(INFORMATION PROVIDED)
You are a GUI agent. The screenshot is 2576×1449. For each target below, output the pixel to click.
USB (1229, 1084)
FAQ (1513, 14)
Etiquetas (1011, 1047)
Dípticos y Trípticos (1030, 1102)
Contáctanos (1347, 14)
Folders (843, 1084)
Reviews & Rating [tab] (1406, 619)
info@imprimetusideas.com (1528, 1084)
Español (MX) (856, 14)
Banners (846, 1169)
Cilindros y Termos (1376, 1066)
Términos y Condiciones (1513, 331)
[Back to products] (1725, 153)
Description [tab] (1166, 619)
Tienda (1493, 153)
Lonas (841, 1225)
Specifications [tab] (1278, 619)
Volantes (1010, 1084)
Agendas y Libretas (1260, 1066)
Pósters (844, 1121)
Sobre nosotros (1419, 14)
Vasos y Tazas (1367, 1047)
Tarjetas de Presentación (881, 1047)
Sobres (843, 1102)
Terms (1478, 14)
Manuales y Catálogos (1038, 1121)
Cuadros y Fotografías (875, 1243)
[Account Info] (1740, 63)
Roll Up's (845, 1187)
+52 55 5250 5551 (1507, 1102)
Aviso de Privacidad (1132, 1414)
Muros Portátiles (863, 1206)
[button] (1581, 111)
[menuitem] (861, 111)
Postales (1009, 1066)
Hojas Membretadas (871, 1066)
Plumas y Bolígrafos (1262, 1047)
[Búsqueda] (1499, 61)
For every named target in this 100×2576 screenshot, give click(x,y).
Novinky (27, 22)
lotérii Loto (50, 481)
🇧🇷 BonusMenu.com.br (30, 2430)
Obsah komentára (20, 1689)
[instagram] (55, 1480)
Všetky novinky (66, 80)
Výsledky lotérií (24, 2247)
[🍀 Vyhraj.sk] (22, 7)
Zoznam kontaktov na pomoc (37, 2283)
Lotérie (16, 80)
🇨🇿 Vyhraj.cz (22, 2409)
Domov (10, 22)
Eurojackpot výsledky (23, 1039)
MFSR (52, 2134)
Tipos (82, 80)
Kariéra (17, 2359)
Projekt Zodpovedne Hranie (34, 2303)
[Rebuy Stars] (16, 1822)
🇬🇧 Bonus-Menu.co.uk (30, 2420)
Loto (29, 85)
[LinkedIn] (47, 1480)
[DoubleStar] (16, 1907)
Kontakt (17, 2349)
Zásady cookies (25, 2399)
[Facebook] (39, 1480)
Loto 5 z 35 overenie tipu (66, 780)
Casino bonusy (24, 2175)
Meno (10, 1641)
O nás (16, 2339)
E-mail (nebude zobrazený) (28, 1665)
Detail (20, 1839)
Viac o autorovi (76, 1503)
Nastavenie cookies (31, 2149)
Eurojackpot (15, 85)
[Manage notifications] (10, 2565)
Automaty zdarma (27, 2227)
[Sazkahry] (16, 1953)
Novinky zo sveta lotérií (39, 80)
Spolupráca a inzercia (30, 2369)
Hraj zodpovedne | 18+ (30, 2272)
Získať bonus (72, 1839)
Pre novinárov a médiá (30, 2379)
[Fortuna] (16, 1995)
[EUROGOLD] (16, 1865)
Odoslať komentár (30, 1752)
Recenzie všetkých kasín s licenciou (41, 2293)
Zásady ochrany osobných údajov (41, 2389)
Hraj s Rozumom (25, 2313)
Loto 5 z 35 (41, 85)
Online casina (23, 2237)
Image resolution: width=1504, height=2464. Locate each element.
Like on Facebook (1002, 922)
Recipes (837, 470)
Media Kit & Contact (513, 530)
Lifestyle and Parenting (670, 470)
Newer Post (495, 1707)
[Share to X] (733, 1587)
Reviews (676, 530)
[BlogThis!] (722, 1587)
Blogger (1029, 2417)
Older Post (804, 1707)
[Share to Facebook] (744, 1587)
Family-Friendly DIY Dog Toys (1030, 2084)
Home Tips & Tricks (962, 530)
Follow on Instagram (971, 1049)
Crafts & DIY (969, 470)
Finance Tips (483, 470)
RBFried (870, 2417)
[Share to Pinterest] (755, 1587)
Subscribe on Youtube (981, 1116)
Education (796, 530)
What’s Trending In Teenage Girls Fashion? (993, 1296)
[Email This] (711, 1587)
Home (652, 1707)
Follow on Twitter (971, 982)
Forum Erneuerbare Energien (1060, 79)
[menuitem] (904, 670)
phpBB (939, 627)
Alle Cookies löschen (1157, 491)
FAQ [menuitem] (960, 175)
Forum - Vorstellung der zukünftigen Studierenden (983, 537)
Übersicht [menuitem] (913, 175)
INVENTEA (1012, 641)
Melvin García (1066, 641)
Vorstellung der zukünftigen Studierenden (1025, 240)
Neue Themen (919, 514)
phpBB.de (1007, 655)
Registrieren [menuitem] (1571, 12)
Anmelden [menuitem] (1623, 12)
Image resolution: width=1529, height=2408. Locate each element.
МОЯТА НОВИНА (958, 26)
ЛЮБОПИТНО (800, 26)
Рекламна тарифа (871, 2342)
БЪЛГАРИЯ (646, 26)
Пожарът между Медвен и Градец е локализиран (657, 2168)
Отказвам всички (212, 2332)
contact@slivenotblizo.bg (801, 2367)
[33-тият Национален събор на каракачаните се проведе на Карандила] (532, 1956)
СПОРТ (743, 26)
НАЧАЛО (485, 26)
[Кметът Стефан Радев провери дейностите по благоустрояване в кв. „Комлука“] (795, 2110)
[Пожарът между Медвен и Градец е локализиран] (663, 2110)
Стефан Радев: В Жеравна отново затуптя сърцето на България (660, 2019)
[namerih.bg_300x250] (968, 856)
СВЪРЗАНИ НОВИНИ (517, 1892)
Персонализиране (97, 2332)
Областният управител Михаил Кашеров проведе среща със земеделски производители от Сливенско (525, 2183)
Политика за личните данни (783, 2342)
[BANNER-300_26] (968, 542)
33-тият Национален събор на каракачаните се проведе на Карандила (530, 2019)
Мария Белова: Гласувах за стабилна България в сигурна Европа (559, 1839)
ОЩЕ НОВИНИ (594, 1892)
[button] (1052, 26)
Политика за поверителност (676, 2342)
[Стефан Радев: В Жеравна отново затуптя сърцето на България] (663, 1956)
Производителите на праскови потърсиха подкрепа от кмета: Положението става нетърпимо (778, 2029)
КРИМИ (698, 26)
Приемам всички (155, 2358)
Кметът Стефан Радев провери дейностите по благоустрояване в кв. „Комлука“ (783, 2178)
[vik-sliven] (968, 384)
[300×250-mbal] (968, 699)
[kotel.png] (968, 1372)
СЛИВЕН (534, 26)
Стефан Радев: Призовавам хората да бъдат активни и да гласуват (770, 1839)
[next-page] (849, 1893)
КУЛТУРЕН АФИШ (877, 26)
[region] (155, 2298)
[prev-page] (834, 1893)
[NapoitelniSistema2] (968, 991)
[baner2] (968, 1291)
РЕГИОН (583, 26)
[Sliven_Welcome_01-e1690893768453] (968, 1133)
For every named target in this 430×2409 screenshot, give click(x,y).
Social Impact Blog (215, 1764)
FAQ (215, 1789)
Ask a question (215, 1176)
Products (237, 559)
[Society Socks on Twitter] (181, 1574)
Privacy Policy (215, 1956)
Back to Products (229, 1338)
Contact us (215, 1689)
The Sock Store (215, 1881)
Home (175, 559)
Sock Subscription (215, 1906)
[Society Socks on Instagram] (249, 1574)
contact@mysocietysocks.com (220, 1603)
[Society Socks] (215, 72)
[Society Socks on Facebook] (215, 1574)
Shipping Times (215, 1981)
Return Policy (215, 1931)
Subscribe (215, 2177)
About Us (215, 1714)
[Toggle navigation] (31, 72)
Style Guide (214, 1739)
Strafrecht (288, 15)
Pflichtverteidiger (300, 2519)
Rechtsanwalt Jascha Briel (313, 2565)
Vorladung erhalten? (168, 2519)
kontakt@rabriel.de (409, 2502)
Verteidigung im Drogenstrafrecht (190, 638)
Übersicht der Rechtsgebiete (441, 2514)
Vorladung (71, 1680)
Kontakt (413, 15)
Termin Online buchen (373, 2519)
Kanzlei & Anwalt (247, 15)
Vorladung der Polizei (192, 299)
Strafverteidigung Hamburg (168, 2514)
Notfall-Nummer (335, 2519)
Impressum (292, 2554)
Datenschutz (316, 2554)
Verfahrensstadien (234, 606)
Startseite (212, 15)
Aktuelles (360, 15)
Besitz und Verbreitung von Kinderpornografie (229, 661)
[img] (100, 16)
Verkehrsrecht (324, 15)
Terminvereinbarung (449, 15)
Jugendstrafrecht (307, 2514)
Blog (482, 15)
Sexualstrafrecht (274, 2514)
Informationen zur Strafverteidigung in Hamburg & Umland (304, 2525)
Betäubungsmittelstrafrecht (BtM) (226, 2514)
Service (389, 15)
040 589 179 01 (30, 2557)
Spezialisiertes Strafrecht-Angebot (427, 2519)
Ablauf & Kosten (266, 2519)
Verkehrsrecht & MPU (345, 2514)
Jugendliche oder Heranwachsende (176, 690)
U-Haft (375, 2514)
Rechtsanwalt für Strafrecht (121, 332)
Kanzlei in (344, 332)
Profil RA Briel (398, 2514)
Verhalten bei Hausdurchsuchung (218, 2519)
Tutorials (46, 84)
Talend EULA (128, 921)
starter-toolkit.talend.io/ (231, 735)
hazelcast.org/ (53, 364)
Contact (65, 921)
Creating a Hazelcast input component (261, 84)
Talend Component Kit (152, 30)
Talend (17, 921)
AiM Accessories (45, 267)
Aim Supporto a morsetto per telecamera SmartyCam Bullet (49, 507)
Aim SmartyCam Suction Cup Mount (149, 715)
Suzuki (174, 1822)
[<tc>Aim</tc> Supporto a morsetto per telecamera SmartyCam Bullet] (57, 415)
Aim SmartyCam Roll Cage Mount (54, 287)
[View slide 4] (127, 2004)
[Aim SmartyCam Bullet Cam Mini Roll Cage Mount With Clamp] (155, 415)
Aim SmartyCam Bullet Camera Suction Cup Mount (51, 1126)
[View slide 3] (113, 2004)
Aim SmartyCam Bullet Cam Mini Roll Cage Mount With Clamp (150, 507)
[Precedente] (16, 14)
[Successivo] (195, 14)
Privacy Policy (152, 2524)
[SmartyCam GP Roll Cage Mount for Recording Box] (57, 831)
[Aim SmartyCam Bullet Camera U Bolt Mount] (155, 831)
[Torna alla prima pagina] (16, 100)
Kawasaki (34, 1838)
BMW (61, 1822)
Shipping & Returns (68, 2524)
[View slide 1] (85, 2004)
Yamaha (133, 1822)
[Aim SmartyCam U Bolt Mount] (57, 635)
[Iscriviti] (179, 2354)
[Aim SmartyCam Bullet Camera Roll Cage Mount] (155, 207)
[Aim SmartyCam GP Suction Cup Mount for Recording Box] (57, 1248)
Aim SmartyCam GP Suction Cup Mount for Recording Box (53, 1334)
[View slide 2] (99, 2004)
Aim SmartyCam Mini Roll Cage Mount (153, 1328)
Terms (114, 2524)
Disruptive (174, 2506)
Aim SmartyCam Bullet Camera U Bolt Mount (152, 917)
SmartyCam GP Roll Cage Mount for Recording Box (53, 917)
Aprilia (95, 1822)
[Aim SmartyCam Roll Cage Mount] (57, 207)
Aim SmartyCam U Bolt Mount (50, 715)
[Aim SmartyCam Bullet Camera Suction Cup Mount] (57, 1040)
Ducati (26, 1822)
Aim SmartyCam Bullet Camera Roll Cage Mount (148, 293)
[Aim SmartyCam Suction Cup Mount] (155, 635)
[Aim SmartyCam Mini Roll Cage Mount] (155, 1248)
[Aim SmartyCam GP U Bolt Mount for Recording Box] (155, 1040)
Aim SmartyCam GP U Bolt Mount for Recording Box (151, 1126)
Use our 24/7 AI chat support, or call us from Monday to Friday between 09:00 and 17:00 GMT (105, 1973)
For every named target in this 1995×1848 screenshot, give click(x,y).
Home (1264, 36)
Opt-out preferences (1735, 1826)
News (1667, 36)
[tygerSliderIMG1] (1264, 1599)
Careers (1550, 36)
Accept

(WHAT TO WORK ON) Which lines in the records above contain the string "Loto"? Copy them.

(REPLY)
lotérii Loto (50, 481)
Loto (29, 85)
Loto 5 z 35 overenie tipu (66, 780)
Loto 5 z 35 (41, 85)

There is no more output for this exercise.